_Exercise description_
From the excerpt on poetry, transcribe verbatim the stretch that opens with the words containing "Matt Hart, who" and closes with "obsessed about here.".
:: Excerpted text ::
On “Musicality In Poetry“:
My first suggestion is that “meaning” and “musicality” are inseparable, coincidental, and simultaneous. It’s not that a poet “has something in mind” and “tries to express it.” The poem is the thinking, is an embodiment, a highly specific incarnation and manifestation of an interval of consciousness. While I don’t mean to suggest that poems do not have meaning, I do think that viewing a poem as an object to be re-stated in terms of a theme or an underlying idea amounts to a kind of linguistic strip-mining – a process that extracts an element at the expense of the overall verbal terrain.
…
Poems don’t have to be about something; the poem itself is a primary thing in the world. I think of poems – as in the best of Creeley – as intervals of consciousness. And the musicality of the poem – including shifts in direction, shifts in tempo, playing off of similar sounds – is intrinsic to the embodiment of a particular interval of consciousness.
Anthony McCann
Who are you, Anthony McCann, and why do you write such good poems?
Matt Hart, who I also like a lot, writes the following in his review of McCann’s latest collection I ♥ Your Fate,
Everything in this book is leaning—on a slant, a little bent, off-kilter, a little bit waiting in waiting, hoping for the future, headlong into the future. It makes me want to reflect on and connect to the world, to other people and to words, differently, physically, with abandon, apocalyptically.
And in Eric Lindley’s review entitled (take a breath now) “Repetition as compulsion: that you could make yourself believe a thing exists by tagging it, by making it again. Only, semantic satiation draws the word away from being, like the thin, drained smell of burnt rubber, rent into an air duct” is followed by some discussion between Lindley and McCann on the latter’s use of lineation and reading aloud, matters I’ve often obsessed about here.
The Body by Jenny Boully, Footnote 17
Everything I do, I do because I know I am dying. My most favorites of things are optical illusions. We don’t become senile or “lose our minds,” it’s just that as we get older, we have more to think of in less time-we must think of more in a compressed amount of time. I think I know now what you’ve tried to teach me, that poetry is an instant, an instant in which transcendence is achieved, where a miracle occurs and all of one’s knowledge, experience, memories etc. are obliterated into awe. Is anything I say real? And by real, I mean sincere–or is everything an attempt to have love? I know now why the line breaks: it is because something dies, and elsewhere, is born again
via Jenny Boully / The Body (emphasis mine)
Katy Evans-Bush On The Line
From Katy Evans-Bush’s “The Line”:
The line that ends misleadingly halfway through a phrase, which completely changes in meaning once the reader reaches the second half, is another. There is a significant tension between the ending of one line and the start of the next, and this tension can be pleasurably heightened by adding to the previously deduced meaning suddenly. If the second half of the phrase alters, rather than adds to, the meaning of the first half, it breaks the link between the two lines.
I do understand the line (pun foreseen but unintended) Evans-Bush draws here between how a line either alters or adds to the preceding one, but since the preceding line has already been read, doesn’t this mean that the succeeding line(s) will always add to it? I mean, I don’t see how it’s possible to unread a line, even if the next line appears to try to foreclose the original meaning.
:::
:: Material supplied ::
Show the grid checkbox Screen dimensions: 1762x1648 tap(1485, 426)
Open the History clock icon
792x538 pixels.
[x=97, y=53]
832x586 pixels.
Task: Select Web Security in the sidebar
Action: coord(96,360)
:::
_Expected answer_
Matt Hart, who I also like a lot, writes the following in his review of McCann’s latest collection I ♥ Your Fate,
Everything in this book is leaning—on a slant, a little bent, off-kilter, a little bit waiting in waiting, hoping for the future, headlong into the future. It makes me want to reflect on and connect to the world, to other people and to words, differently, physically, with abandon, apocalyptically.
And in Eric Lindley’s review entitled (take a breath now) “Repetition as compulsion: that you could make yourself believe a thing exists by tagging it, by making it again. Only, semantic satiation draws the word away from being, like the thin, drained smell of burnt rubber, rent into an air duct” is followed by some discussion between Lindley and McCann on the latter’s use of lineation and reading aloud, matters I’ve often obsessed about here.